Environment - Several stories today involving neighboring states

"Sewage sludge may be shipped to W. Kentucky" is the headline to a story today in the Louisville Courier Journal. The report begins:

Nashville's partially treated sewage sludge, which has raised a stink in Tennessee because of strong odors, may be headed to Western Kentucky.

Kentucky regulators are weighing whether to allow as much as 500 tons of sludge a day to be sent from two Nashville wastewater treatment plants to a rural corner of Hopkins County, about 14 miles south of Madisonville, where it would be buried for final treatment and later dug up and used to help reclaim strip-mined land.

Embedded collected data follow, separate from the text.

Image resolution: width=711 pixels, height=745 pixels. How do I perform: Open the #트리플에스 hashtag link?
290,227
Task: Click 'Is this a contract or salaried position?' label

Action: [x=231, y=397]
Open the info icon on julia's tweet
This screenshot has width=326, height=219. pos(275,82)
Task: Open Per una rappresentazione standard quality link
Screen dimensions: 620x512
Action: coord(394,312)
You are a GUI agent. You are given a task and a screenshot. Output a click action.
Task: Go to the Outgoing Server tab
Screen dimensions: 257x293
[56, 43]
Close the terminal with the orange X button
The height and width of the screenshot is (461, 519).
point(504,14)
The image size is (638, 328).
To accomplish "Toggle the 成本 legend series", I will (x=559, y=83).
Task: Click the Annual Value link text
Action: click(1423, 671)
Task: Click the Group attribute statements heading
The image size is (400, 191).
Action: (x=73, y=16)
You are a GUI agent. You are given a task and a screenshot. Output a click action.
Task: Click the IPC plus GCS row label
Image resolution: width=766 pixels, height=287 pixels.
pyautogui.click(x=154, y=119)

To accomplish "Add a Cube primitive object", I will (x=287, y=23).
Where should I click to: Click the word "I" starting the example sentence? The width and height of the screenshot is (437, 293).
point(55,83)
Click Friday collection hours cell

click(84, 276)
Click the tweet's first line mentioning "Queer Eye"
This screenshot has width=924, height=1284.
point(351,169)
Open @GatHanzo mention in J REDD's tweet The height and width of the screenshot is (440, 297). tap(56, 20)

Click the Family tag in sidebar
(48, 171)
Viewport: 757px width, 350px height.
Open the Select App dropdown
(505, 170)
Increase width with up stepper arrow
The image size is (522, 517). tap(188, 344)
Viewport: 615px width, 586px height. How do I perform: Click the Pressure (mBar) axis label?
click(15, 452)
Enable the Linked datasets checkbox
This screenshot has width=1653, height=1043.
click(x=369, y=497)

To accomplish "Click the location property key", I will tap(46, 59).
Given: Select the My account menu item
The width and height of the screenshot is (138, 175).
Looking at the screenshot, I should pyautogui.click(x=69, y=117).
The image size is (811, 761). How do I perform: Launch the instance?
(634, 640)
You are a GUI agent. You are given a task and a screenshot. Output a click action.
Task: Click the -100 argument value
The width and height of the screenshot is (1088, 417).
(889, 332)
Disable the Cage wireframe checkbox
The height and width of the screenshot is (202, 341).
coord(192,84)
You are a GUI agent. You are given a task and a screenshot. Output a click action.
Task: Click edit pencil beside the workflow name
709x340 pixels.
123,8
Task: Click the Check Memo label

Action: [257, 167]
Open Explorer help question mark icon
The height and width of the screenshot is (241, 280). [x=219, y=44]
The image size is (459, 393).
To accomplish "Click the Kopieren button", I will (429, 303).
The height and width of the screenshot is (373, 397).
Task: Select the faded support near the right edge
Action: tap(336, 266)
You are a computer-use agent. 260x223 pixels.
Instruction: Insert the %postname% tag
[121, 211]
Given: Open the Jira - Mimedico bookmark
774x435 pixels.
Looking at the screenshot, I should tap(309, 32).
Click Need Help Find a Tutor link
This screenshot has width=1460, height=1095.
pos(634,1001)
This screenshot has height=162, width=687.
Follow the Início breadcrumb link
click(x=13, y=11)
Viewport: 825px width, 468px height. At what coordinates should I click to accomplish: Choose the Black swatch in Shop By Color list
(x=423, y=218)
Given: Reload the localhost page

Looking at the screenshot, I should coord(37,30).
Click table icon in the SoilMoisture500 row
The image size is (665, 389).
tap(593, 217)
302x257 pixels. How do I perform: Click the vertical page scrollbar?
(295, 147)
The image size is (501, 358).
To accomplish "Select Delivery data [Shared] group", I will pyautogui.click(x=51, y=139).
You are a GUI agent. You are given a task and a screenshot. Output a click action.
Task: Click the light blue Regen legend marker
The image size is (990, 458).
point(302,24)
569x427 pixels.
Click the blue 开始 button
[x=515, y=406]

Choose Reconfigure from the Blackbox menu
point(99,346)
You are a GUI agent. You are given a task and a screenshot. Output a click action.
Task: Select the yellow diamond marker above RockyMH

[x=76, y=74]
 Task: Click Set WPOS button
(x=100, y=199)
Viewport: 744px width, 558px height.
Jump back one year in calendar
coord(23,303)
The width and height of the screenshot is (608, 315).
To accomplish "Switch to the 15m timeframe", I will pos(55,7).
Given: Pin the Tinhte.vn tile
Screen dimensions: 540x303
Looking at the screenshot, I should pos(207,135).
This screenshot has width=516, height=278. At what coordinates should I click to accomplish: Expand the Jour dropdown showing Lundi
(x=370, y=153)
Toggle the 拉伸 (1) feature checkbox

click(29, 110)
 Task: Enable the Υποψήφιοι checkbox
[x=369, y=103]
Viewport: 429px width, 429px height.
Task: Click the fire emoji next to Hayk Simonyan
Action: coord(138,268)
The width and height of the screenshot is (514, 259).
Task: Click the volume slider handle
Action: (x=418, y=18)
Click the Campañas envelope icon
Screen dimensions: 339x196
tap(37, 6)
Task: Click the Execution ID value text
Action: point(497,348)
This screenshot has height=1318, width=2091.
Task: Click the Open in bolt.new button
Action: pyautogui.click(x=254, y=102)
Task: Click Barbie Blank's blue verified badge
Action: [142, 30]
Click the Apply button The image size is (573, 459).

Hopkins County Judge-Executive Patricia Hawkins was not available yesterday and a reporter was referred to sanitation supervisor Broc Oglesby.

He said he learned of the proposal Thursday from an anonymous tip, and that he expects local residents won't be pleased when word gets out.

"I'd guess they'd be furious," he said, adding that he's referred the matter to the county attorney for advice on whether local gov- ernment has any say in the matter. "Nobody wants to be dumped on."

A Washington Post story today reports that:
An Ohio company will pay $1.1 billion in fines and cleanup costs at four power plants in the second-largest federal settlement with an electric utility over air pollution.

The case, filed in 1999 against FirstEnergy Corp.'s W.H. Sammis plant north of Steubenville, Ohio, was the first involving dozens of Midwest plants to go to trial over accusations that the plants spewed dirty air that caused smog and health problems in the Northeast.

A federal judge in Columbus, Ohio, ruled in August 2003 after a three-week trial that Akron, Ohio-based FirstEnergy had violated the Clean Air Act by making physical changes at its coal-fired plant without upgrading pollution controls.